Eu queria um sinal, um rojão estourando no céu que me avisasse que posso estreitar a distância que nos separa e saciar esse desejo que cresce um pouco a cada dia dentro de mim.
— Zander... — sussurra ela, a voz melodiosa.
Um sinal.
Que sobrepuje a dúvida e desfaça a confusão na minha cabeça. Um sinal que me faça acreditar que Pilar não se importa com meu corpo disforme e, também queira me beijar. Ao menos, uma vez.
Um sinal.
— ...preciso ir — murmura ela, sem desviar os olhos dos meus.
— Um sinal — suspiro.
— Um sinal? — indaga ela, confusa. — Para quê?
— Para te beijar.
Fora deste cômodo a densa neblina resfrie o ar, mas aqui dentro eu o sinto tão quente quanto o meio-dia no deserto. Faz anos que não me sinto queimar deste jeito por uma mulher. E então o sinal vem, como o tiro de um sinalizador no oceano avistado a milhas de distância.
Pilar vem até mim, sinto sua respiração soprar a pele do meu pescoço. Seu perfume se mistura ao ar, ao meu desejo e ao medo que sinto de ser renegado por não ser mais como os outros homens.
— Eu também quero um sinal — sussurra e toca minha barba.
Essas são as últimas palavras ditas antes de nossas bocas colidirem.
Nossos lábios se movem timidamente no início, mas não demora para um invadir a boca do outro com vontade.

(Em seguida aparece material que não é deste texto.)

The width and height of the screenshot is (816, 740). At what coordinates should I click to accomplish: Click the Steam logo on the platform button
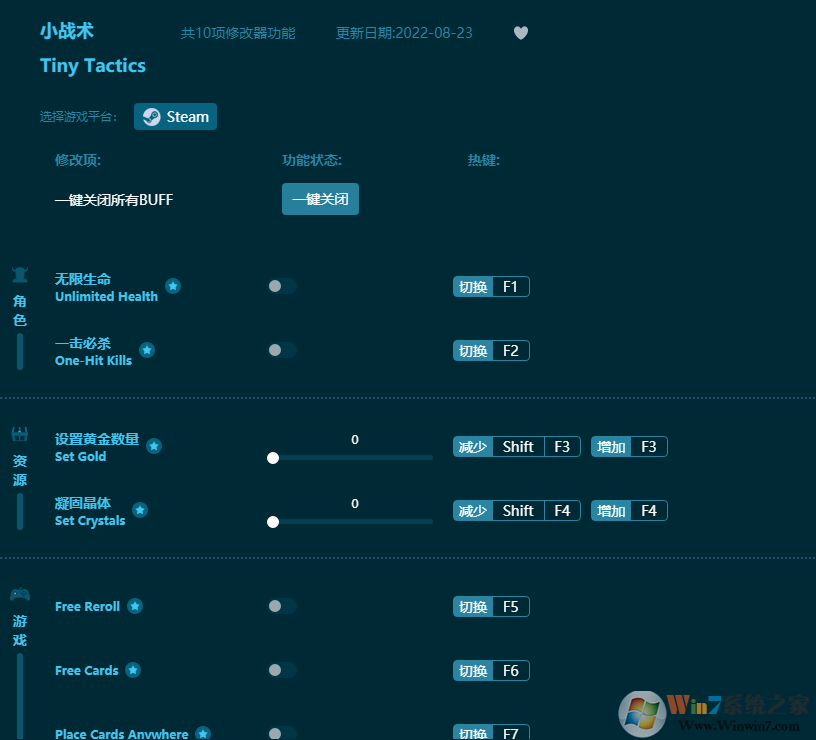pos(151,116)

Seu beijo tem sabor de hortelã com chá e é tão viciante quanto o aroma de sua pele.
Experimentando de todos os ângulos, nossas cabeças se movem de um lado para o outro. Minhas mãos descem até sua cintura e suas curvas se moldam com perfeição às minhas. Ela se agarra ao meu pescoço como quem se agarra a uma boia salva-vidas.
Separamos nossos lábios por poucos segundos, apenas para repor o ar. Seus dedos agora sobem por minha nuca e despertam cada parte adormecida em meu corpo.
Eu mal consigo ficar de pé.
Pilar deve sentir o mesmo calor, porque suas mãos me soltam e vão até seu casaco de lã fazendo-o deslizar por seus braços e cair no chão. De regata seus contornos são acentuados e se moldam ainda mais em mim. Minhas mãos se apoiam em sua cintura enquanto seus braços laçam meu pescoço e nossas bocas voltam a se mover uma na outra.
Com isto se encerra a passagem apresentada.